Another major area of change is capital gains tax. The top tax for long-term capital gains has been reduced from 28 percent to 20 percent. It is reduced to 10 percent for taxpayers who are in the 15 percent tax bracket.
But, be watchful of the holding periods, Exelbierd said.
"If you sold stock or another capital asset after May 6 but before July 29, there is a window that you may benefit from the new lower rates if you held the assets for more than one year from the purchase date."
Investors who sold assets after July 29 only benefit from the new lower rates if they held the assets for 18 months prior to the sale date.
Boone said this feature of the act applies for sales made after May 6 and may be claimed on the 1997 tax return to be filed in April.
Boone said one change that affects about 20,000 Tennessee companies involves a requirement to make tax payments electronically.
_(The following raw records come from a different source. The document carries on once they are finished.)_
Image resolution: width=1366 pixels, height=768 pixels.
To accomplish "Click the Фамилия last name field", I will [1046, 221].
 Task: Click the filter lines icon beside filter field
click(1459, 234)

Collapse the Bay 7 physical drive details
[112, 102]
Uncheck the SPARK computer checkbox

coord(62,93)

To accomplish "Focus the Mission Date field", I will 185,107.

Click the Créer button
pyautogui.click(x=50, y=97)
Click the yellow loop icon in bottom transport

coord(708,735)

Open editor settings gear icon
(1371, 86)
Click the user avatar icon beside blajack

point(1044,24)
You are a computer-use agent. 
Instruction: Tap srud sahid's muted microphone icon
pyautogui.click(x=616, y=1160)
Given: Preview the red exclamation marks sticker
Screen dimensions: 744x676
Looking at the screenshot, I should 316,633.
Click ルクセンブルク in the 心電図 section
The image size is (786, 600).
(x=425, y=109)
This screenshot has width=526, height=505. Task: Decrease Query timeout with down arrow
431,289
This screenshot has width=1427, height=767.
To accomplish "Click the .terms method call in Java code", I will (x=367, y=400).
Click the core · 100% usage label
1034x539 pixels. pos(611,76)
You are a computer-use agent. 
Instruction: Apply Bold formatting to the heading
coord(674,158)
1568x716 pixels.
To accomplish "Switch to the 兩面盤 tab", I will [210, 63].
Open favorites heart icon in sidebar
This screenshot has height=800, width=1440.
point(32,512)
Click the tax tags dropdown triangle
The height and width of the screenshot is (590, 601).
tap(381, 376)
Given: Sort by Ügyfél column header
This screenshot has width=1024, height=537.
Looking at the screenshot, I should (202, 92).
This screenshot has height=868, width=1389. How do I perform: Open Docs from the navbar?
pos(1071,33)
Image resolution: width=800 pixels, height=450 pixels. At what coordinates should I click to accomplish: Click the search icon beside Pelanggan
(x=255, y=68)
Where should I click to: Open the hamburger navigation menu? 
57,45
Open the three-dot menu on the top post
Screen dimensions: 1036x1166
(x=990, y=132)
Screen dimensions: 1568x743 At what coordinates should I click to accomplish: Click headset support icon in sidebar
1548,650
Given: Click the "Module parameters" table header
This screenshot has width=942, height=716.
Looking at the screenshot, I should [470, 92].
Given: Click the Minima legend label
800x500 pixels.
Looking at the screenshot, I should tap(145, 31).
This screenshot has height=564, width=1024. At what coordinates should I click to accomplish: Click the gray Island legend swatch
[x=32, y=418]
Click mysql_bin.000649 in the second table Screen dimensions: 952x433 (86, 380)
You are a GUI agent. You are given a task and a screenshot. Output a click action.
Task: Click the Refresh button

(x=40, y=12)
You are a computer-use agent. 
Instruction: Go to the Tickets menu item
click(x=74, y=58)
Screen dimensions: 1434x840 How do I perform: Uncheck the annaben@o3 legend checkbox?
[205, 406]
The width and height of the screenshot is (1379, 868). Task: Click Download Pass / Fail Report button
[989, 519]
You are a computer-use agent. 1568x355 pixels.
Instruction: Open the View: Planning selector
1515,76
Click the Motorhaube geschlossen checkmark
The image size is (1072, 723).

Businesses that had federal tax deposit liability of more than $50,000 in 1995 were required as of July 1 to begin making those payments electronically.
A penalty of 10 percent of the total deposit was to go into effect on January 1, 1998, for companies that still mailed in the coupons.
The effective date that such penalty will be imposed has been delayed to July 1 to give companies more time to comply with the electronic depositing requirement.
Boone said nationwide the IRS has had more than 500,000 companies voluntarily enroll in the electronic federal tax payment system.
Also, he said, there is a change in the net operating loss carry-back/carry-forward rule.
The carry-back period has been reduced from three years to two years, but the carry-forward period for operating loss has been extended from 15 to 20 years.
Self-employed taxpayers also will benefit from a change in health insurance premium deduction, he said. That deduction was 30 percent, but it is increasing in 1998 to 40 percent and will increase every other year until 2003 when the allowable deduction jumps to 80 percent.
"This is an up-front deduction off their gross income," Boone said.
Boone said that anytime there are changes in the tax law, the IRS has its work cut out for it in changing forms and publications to explain the changes.
He said that while its true that many of the changes dont affect the 1997 tax year, the IRS already is preparing to handle the 1998 changes.
The IRS has a Web site that has a summary of all the changes included in the Taxpayer Relief Act of 1997 and other general information located at www.irs.ustreas.gov, Boone said.